So how can we go about reinvigorating the apprenticeship brand? Here’s a summary of the main points I put forward at the recent FE Week Annual Apprenticeship Conference 2023.

Responsiveness and relevance

First, more needs to be done to bring apprenticeships in line with the needs of business. In particular, the employer trailblazer structure under IfATE is not functioning as it should. Employers can make recommendations to make apprenticeships more attractive to other businesses, but too often IfATE won’t accept them, such as allowing flexibility in the off-the-job training rule.

Then, as I wrote in FE Week in March, the apprenticeship requirement for attaining functional skills in maths in its current form is putting off a lot of businesses and would-be apprentices from engaging in the programme.

Remit Training has since conducted an online poll in which household-name employers and many training providers participated. Of these, 88 per cent of participants agreed that the maths aim needs reform. The key objective should be to reduce and achieve contextualisation of the curriculum to be more relevant to the apprenticeship.

Funded for success

The same proportion of respondents agreed that the separate funding rate, unchanged since May 2017, requires a significant uplift.

Our calculation is that the rate needs to be £1,800 to adequately cover monthly taught sessions with each apprentice. Without it, lower functional skills attainment will remain a major factor in the disappointing apprenticeship completion rates overall, which undoubtedly damages the brand.

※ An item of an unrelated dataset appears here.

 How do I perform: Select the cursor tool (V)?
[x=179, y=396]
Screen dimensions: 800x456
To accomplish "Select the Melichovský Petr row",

Apprenticeship funding in general has not increased over the past six years, and in some cases has gone down. Over the same period since March 2017, the rate of inflation (Retail Price Index, RPI) has increased by 36 per cent in absolute terms.  It is hardly surprising therefore that we hear almost weekly stories of providers going bust or withdrawing from apprenticeships.

Some observers may not care about providers, but they should at least care about the futures of thousands of young apprentices who are left in the lurch. An announcement on remedial action since promises on funding were made in early November cannot be delayed any longer.   

The DfE’s apprenticeships director, Peter Mucklow recently visited Remit Training’s automotive apprentice academies in Derby. There, he saw the high level of investment needed to provide good quality training as the UK responds to the surge in new electric vehicle registrations.

We emphasised that we had to generate commercial training income in order to pay for our apprenticeship provision and grow it, adding that inflation has turned our HGV technician apprenticeship programme into a loss-maker. It means that Remit has to find alternative ways to raise funds to establish more academies when the economy needs these vital skills to keep our supply chains moving.

Consistent messaging

Lastly, the mark of any successful brand is its attractiveness to potential consumers. But apprenticeships are still not competing with other sectors on a level playing field. To attract more young people to apprenticeships, we should review how best to work with schools on the Baker Clause requirements for providing information and guidance to pupils.

Instead of potentially lots of providers trying to come into schools carrying different messages, a collaborative approach is needed to agree a manageable programme of visits. The government should also commission some bite-sized videos featuring apprenticeship completers talking about opportunities opened, career progression and increased earnings. 

The key point emanating from independent training providers is that boosting the apprenticeship brand is not just about government funding. There are other changes with the potential to make the programme much more attractive to employers and young people, which all need government vision and leadership.

And of course, funding has to be addressed urgently too.